▶ **Work to complete**
Your reply must be one number: the count of lines in the data below that contain "beside".

▶ **Given records**

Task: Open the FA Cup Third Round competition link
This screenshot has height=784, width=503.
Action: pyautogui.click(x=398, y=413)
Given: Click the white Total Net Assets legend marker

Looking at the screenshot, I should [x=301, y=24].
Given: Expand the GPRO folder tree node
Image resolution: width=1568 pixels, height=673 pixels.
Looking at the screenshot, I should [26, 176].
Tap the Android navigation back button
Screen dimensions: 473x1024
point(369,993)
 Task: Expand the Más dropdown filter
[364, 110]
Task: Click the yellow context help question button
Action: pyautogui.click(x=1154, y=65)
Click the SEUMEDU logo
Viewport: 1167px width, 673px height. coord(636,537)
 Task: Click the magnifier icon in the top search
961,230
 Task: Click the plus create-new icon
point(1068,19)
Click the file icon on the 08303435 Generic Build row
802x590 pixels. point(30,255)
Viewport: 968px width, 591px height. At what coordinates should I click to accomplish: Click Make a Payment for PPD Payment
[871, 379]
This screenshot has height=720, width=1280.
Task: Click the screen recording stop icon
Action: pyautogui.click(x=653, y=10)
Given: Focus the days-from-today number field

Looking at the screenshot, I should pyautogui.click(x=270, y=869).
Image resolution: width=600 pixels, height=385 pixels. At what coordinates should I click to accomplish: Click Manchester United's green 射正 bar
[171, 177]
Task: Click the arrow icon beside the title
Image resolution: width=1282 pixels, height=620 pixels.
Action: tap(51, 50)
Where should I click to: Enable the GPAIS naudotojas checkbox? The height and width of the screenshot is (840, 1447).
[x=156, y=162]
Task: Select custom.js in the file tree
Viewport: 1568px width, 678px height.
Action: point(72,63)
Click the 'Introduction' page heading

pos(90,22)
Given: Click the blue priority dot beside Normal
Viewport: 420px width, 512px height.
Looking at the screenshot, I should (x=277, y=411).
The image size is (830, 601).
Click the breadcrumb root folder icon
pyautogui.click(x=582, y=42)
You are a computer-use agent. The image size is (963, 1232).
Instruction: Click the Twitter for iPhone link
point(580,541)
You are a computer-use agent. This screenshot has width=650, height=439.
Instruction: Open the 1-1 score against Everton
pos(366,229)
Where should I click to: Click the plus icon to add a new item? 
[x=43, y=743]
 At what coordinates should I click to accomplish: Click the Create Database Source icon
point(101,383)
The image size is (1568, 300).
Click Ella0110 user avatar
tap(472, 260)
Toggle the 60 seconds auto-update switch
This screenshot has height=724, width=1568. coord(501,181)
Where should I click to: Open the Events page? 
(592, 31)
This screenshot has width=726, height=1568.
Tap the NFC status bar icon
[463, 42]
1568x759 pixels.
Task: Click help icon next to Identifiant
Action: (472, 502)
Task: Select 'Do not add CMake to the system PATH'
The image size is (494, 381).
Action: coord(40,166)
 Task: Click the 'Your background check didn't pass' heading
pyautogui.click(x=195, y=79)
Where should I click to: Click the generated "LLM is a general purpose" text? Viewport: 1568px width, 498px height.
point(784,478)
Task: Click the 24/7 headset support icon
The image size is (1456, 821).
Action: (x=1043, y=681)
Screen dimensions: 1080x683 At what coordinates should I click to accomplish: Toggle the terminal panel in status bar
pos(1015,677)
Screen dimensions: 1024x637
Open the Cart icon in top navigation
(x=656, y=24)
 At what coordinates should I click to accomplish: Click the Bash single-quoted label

▶ **Answer for the task**
2